Italia fragile e ferma
ad aspettare
che spiova

Come ogni novembre, da almeno vent’anni il maltempo sferza l’Italia. Il nostro fragile territorio non sopporta l’aumento delle piogge (secondo Italia nostra una casa su due è abusiva) e reagisce di conseguenza: esondazioni, frane, smottamenti, rottura degli argini, alluvioni. Basta andare indietro nella memoria ed ecco affiorare tanti drammi e tragedie: l’esondazione del Bisagno, a Genova, quella del torrente Milicia, nel 2018, che portò a nove morti, le frane e le valanghe sulle Dolomiti, proprio come in questi giorni, l’alluvione di Livorno che fece otto vittime, quella di Treviso e della Locride nel 2015, ancora Genova e mezza Liguria nel 2014, fino al Tanaro nel 1994, solo per citare le più importanti.

Poi ci sono Firenze e Venezia, che hanno assunto addirittura il ruolo storico di simbolo dell’Italia fragile, tanto bella quanto a rischio inondazione. La Laguna è quello che è, una meraviglia indifesa, sommersa sotto gli occhi del mondo. Ieri l’Arno superava i livelli di guardia, fino a lambire la parte superiore degli argini e quasi aggrediva Ponte Vecchio e le strade del centro storico circostanti. Il fantasma della storica inondazione del novembre 1966 (novembre è il mese delle alluvioni) è sempre incombente. Famiglie evacuate (come a Barberino del Mugello), decine di migliaia di persone senza luce e gas, scuole chiuse, strade deviate, treni soppressi, protezione civile al lavoro, allerta in mezzo Paese, persino nevicate con rischio di valanghe e slavine in Trentino. Piene «storiche» registrate un po’ dappertutto, mareggiate devastanti, tempeste, bombe d’acqua capaci di riversare sulla stessa zona una quantità impressionante di pioggia per via dei cambiamenti climatici.

Anche le grandi metropoli non vengono risparmiate. Ieri a Roma ci sono stati 200 interventi dei vigili del fuoco per il temporale che si è abbattuto sulle strade della Capitale sradicando alberi e allagando strade e palazzi. Davanti a questi disastri annunciati si ha come l’impressione che il nostro Paese si trovi indifeso, certo pronto a ricostruire e a riprendersi, ma impotente di fronte alla furia degli elementi. I vigili del fuoco e la protezione civile, come sempre, fanno miracoli. I volontari non sono da meno. A Venezia sono in azione «gli angeli dell’acqua alta», così chiamati perché evocano i celebri e storici «Angeli del fango» in azione a Firenze dopo la disastrosa alluvione del 1966 citata.
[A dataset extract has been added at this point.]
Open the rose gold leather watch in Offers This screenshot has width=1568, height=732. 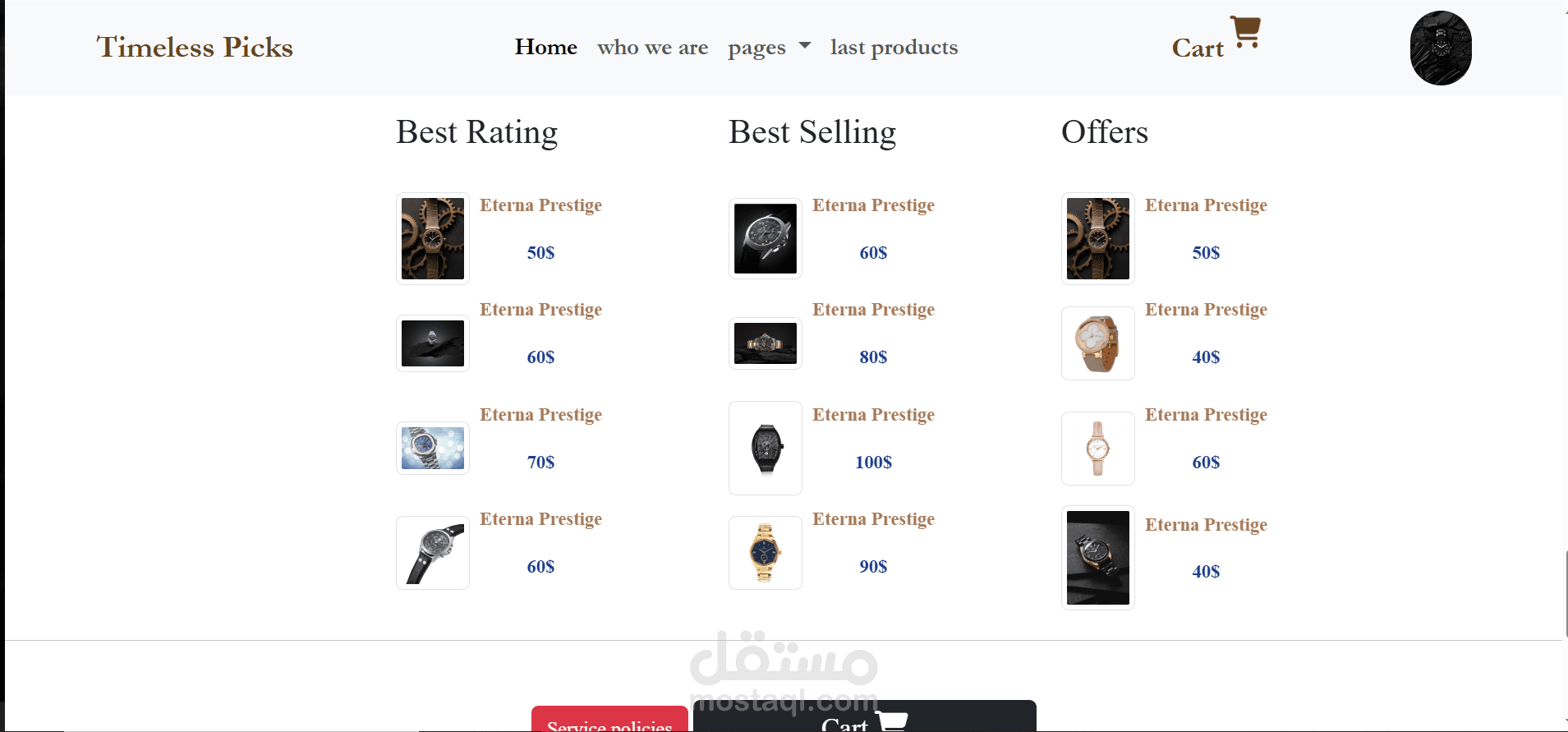[1098, 343]
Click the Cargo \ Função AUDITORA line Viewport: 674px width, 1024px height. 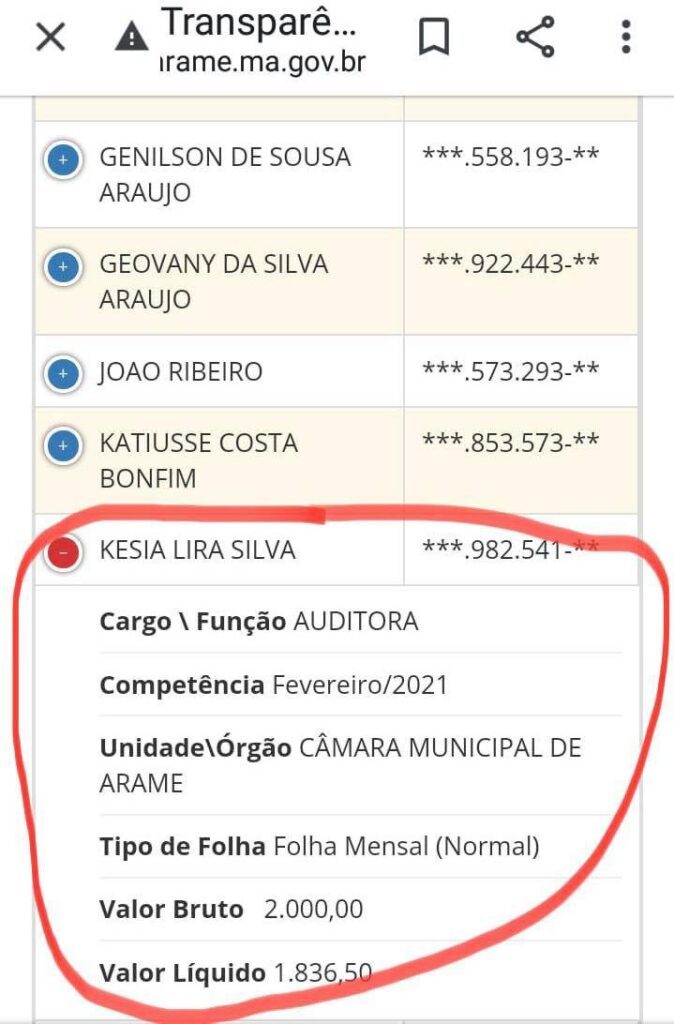[259, 622]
Sono i ragazzi di «Venice calls», un’associazione di giovani, nata nel 2018, che in questi giorni in cui la città è stata messa in ginocchio dalle ondate di marea si sono attivati per aiutare i residenti in difficoltà intervenendo in più luoghi del centro storico.
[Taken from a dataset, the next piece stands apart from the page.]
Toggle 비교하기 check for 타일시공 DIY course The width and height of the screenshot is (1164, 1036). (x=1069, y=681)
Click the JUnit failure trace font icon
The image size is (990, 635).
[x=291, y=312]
Ma di fronte a tutto questo il nostro Paese sembra subire i fenomeni, senza poter far nulla. L’Italia è fragile dentro e fuori. Ad ogni tragedia si parla di mettere in sicurezza il territorio, con notevoli costi ma anche opportunità per la ripresa economica, attraverso investimenti in infrastrutture e opere di ammodernamento. Ma poi non se ne fa più nulla, lentamente si torna alla vita di prima, sperando che il dramma che ha attraversato i propri luoghi non si faccia più rivedere. Progettare opere a lungo termine non è utile per il consenso elettorale. Bisogna avere una «visione», che in Italia è merce rara. I nostri governi, le nostre amministrazioni, appaiono paralizzate, come – il paragone non sia giudicato a sproposito – appare paralizzato l’esecutivo attuale, al netto delle dichiarazioni di circostanza, di fronte al combinato disposto della crisi ambientale e occupazionale di Taranto. Non si fa nulla, non si agisce. Ci si limita a qualche passarella di politici, come abbiamo visto in questi giorni a Venezia. Poi si aspetta il ritorno del bel tempo. Perché prima o poi ha sempre smesso di piovere. Dimenticando che, prima o poi, ha sempre ricominciato.